WHAT IS NEEDED: Pull every line containing the word "agent" out of the material below.

DATA PROVIDED:
================

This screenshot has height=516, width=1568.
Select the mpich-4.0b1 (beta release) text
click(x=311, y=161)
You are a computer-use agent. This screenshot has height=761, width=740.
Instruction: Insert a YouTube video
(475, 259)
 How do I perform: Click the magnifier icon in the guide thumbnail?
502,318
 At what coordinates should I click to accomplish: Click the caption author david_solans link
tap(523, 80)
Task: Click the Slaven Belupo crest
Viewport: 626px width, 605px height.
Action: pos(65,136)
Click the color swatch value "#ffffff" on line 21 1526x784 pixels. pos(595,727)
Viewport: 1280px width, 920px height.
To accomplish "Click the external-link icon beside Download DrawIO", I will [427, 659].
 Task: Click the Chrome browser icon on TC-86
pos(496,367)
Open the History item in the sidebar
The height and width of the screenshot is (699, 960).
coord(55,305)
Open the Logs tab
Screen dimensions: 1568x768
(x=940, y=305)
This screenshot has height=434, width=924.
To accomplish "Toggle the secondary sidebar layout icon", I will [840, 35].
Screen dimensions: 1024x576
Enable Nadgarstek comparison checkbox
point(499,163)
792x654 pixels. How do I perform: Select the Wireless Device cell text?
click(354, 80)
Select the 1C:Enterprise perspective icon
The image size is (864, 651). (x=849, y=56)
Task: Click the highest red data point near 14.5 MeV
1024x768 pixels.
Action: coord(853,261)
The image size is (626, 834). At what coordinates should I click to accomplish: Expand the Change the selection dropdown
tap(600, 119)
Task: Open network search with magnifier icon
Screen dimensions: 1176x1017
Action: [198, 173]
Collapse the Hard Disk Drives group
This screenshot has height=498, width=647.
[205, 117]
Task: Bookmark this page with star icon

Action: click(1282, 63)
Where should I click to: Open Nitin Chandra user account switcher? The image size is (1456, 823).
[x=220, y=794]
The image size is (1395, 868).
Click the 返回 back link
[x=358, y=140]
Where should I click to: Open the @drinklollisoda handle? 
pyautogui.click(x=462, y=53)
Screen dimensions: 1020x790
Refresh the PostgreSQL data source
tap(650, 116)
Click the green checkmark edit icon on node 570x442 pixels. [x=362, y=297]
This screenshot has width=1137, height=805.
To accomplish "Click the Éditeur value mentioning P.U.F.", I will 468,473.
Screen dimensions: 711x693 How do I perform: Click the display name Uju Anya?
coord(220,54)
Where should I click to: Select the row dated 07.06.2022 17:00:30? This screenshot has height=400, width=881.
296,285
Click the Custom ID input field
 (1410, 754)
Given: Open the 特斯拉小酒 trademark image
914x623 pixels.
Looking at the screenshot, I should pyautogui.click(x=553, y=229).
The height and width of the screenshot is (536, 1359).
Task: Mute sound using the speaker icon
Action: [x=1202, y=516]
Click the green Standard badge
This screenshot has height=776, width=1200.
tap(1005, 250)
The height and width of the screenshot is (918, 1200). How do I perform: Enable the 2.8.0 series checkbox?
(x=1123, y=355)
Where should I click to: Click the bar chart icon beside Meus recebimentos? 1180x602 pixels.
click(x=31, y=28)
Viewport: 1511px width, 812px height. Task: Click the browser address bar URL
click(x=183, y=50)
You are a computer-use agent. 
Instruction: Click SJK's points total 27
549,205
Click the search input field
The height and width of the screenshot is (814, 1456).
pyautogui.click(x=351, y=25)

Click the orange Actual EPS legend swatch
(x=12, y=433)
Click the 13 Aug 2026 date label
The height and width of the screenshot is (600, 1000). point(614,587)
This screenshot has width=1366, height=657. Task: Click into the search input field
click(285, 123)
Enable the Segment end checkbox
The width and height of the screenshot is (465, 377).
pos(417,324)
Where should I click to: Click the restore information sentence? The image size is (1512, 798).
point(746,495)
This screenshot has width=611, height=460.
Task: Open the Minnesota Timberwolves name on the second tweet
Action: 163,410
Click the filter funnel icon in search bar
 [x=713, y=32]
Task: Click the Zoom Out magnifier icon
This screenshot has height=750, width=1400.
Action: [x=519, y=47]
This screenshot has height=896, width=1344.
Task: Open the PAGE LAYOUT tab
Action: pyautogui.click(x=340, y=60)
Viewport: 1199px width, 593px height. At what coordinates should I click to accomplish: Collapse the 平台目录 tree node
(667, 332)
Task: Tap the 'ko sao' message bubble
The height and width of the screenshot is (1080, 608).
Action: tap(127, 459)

================

TASK RESULT:
You are a computer-use agent. This screenshot has height=761, width=740.
You are a computer-use agent. 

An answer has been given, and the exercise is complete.